With severe flooding across such a large area, the federal relief effort was stretched thin. So many residents took to their boats, conducting search and rescue and providing ready-to-eat meals called MREs.
Jerry "Snuffy" Haire lives near the Pine Island bayou, which flooded over its banks...even damaging homes built on stilts to stand above the water. Gary Arnold lives a few hundred miles away, but rushed to Lumberton to help his friend rescue neighbors and ferry them to safety.

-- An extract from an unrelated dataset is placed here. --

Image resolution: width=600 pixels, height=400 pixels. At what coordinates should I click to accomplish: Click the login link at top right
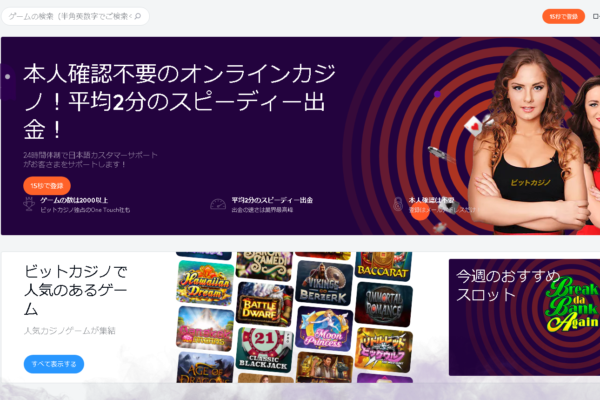[594, 17]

Gary Arnold: We were taking people back and forth from one side to the other to go get their medicines at the store. We were taking MREs back and forth to people. Some of them didn’t have no place to go. Some of them’s older people, didn’t have no family. And some of them just didn’t want to leave their homes because they were scared that they’d just get throwed in with a bunch of people somewhere, and just be, you know, whatever: robbed, raped, killed. I mean, you don’t never know. It’s just a bad deal.
Jerry Haire: This is these people’s backyards.

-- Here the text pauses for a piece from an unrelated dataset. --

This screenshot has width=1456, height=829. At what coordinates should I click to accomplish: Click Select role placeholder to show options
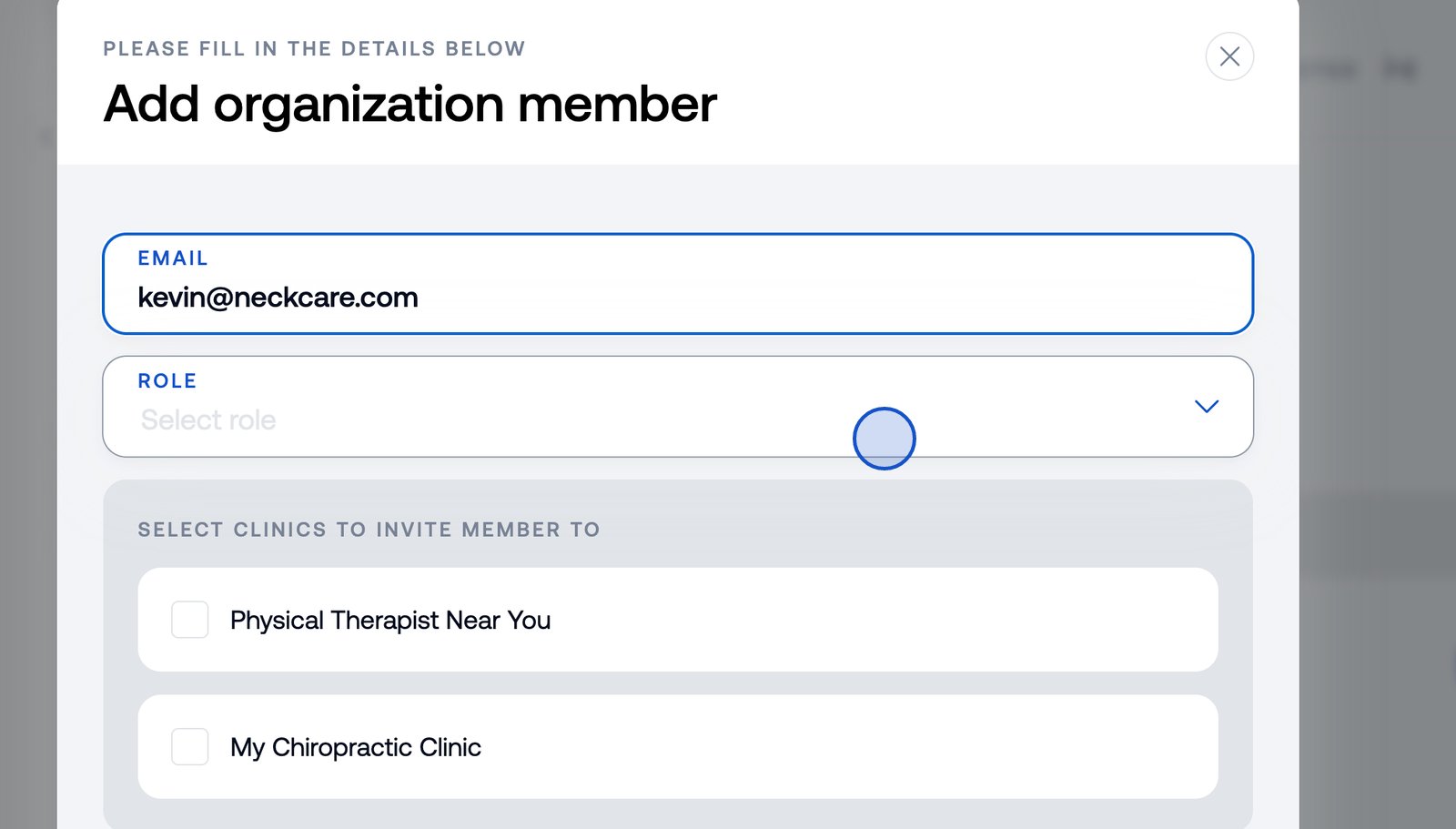click(x=209, y=420)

Be careful stepping in that water for real.
Liesl Clark: What could happen to me?
Arnold: You could get Mersa, you could get Typhoid, you could get…um, what’s that other stuff? What else they say is in that water, Snuffy!? E-Coli! And there’s no telling what other chemicals are in here. Because I mean fertilizer plants blew up upstream. All this water’s coming from that direction. So just think about that. That’s a sad deal.
Onscreen: Today officials are applying for federal grants to rebuild and improve the region's disaster emergency response.